The paper’s key move is to make that hidden assumption explicit and give it a name: distinguishability. Science isn’t just “what exists,” it’s what can be reliably told apart using finite resources—finite time, finite energy, finite memory. Your parameter Δ captures this: it represents a minimum resolvable “step” in state space. Below Δ, two values may be different on paper, but they’re operationally the same—no experiment, computer, or observer can ever exploit the difference. That doesn’t weaken science; it strengthens it by drawing a bright line between meaningful structure and formal decoration.

Once you see the world this way, a lot of famous “mysteries” become easier to classify. Infinities in quantum field theory, singularities in gravity, instability in inverse problems, and the weirdness of delta-function probing all share a common feature: they are triggered by pushing a theory beyond its distinguishability regime. Renormalization, for example, works so well precisely because it quietly restores finite resolution—physics at any finite scale is well-defined, and the “infinite” answer is a sign you asked an ill-posed question.

The paper is also important because it connects this to everyday experience of time. Time is not something you perceive directly; you perceive difference: one state distinguishable from the next. If nothing changes in a way that can be told apart, time has no operational content. That’s why your opening example lands: “infinitely slow” motion isn’t an extreme kind of motion—over any finite observation it becomes indistinguishable from rest. In the same way, “infinitely fine” resolution isn’t an extreme kind of precision—it’s the point where precision stops being a physical notion at all.

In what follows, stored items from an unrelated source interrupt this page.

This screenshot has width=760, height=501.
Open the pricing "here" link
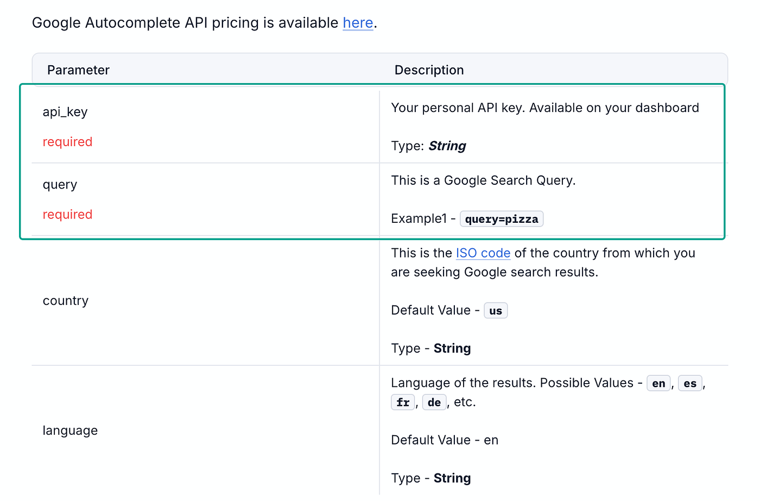pos(358,23)
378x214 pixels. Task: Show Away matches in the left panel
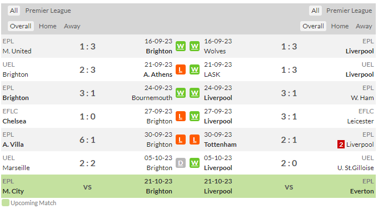coord(72,26)
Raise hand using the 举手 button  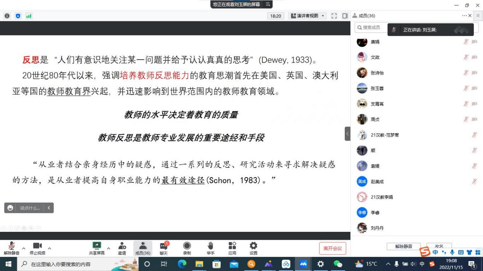coord(210,248)
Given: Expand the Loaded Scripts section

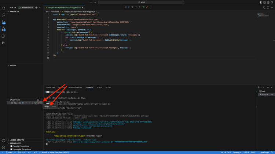Looking at the screenshot, I should point(17,140).
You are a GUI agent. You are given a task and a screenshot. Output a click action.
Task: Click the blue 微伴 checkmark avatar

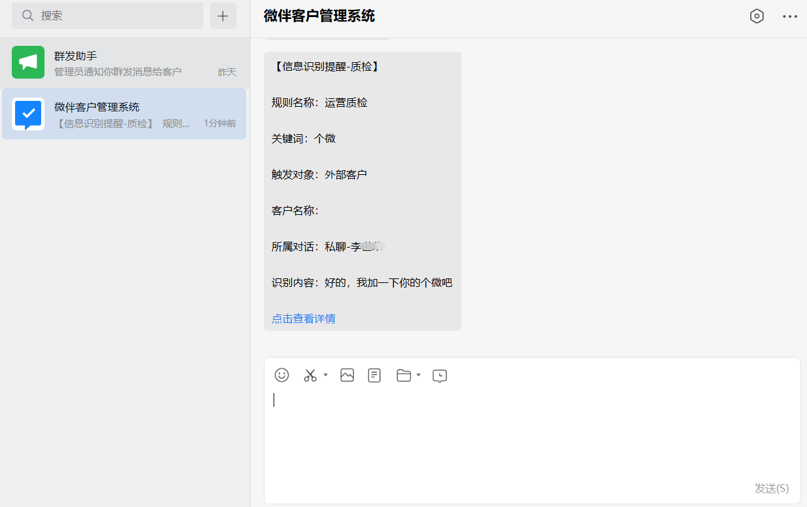pos(28,114)
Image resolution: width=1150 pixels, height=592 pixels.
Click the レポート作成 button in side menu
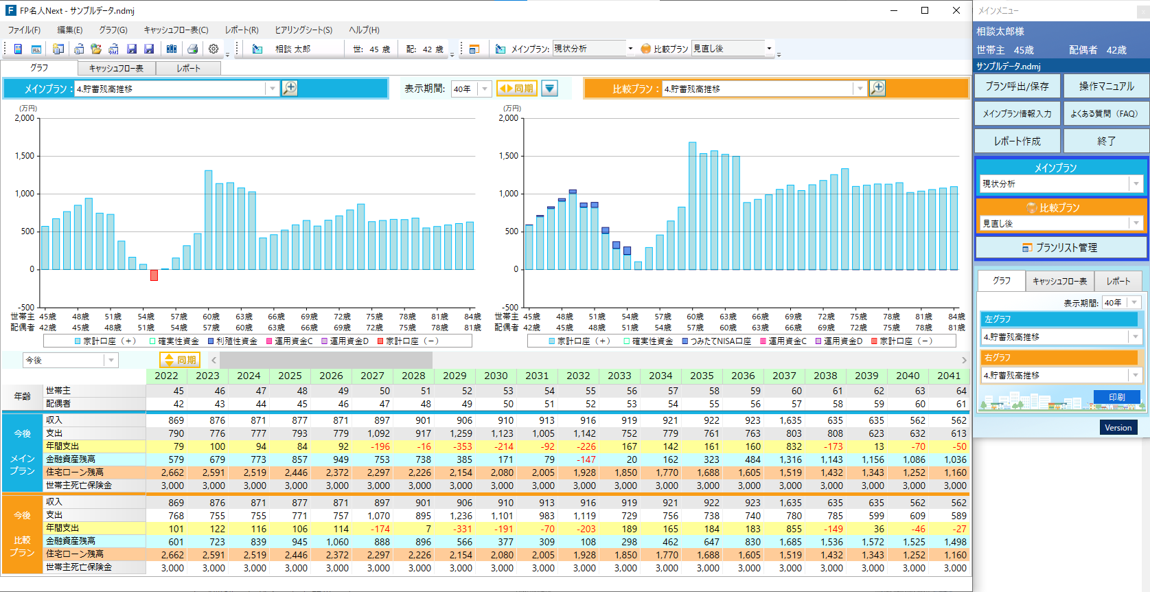point(1017,141)
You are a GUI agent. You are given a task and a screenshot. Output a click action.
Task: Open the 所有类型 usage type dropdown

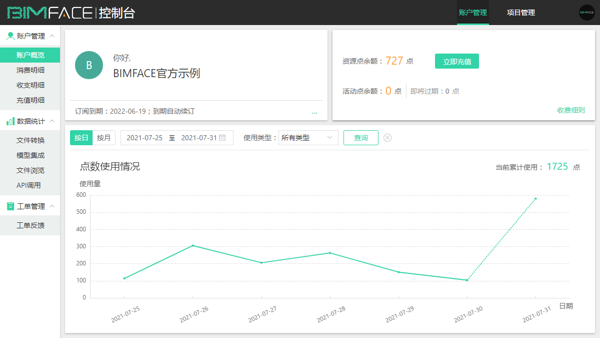pos(308,138)
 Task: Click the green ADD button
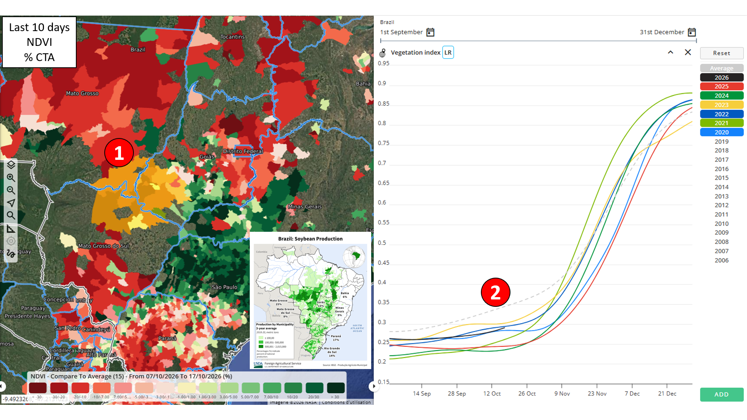click(x=722, y=394)
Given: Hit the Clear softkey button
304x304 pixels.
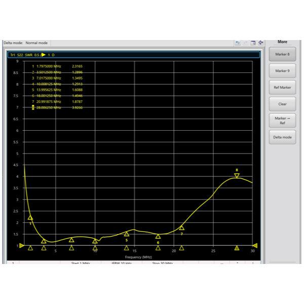Looking at the screenshot, I should [x=282, y=104].
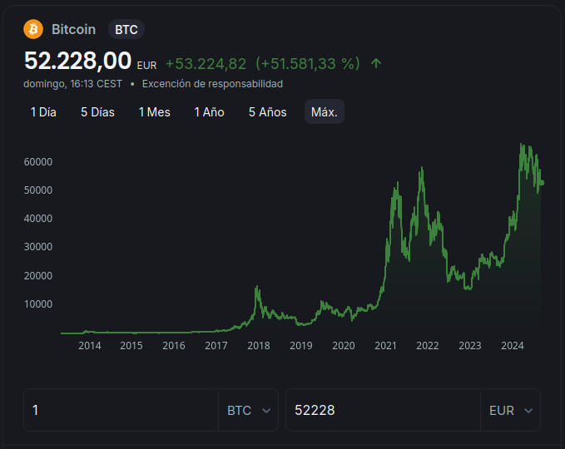Select the 5 Días time range
This screenshot has width=565, height=449.
point(97,112)
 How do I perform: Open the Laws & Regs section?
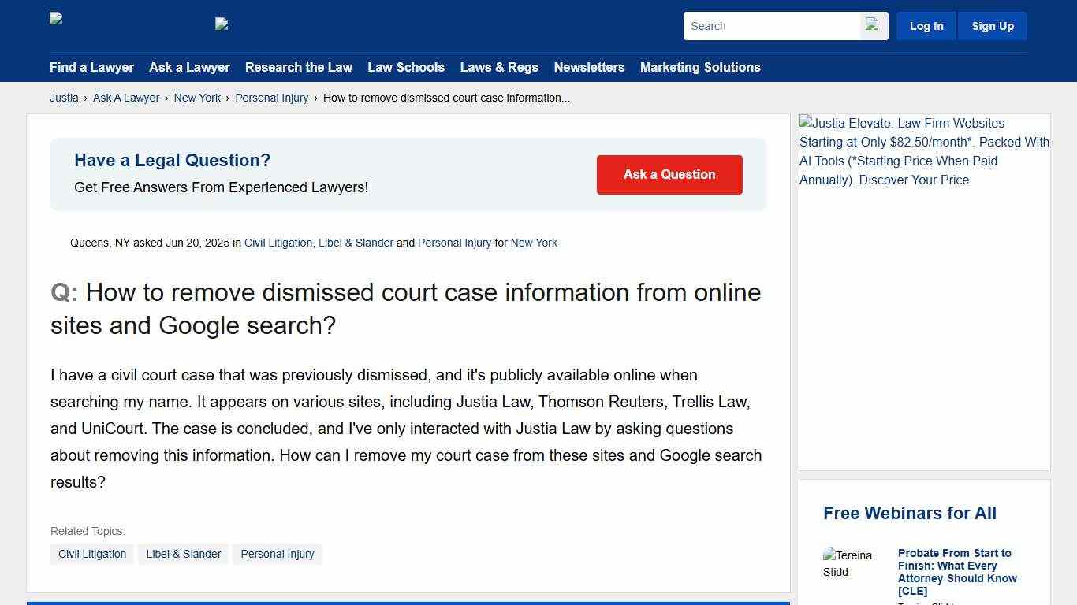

Finally, this frames a new standard for what counts as a scientifically decidable claim. Your Distinguishability Criterion says: if a claim only becomes true-or-false in an infinite-resolution limit, and if its predicted structure is unstable under any finite coarse-graining, then it may still be mathematically definable—but it’s not something finite science can ever settle. That’s a big deal, because it doesn’t shut down inquiry; it redirects it. It encourages science to focus on resolution-stable truths—the ones that survive when you acknowledge the world is finite, computable, and constrained—rather than treating idealized infinities as if they were physical terrain.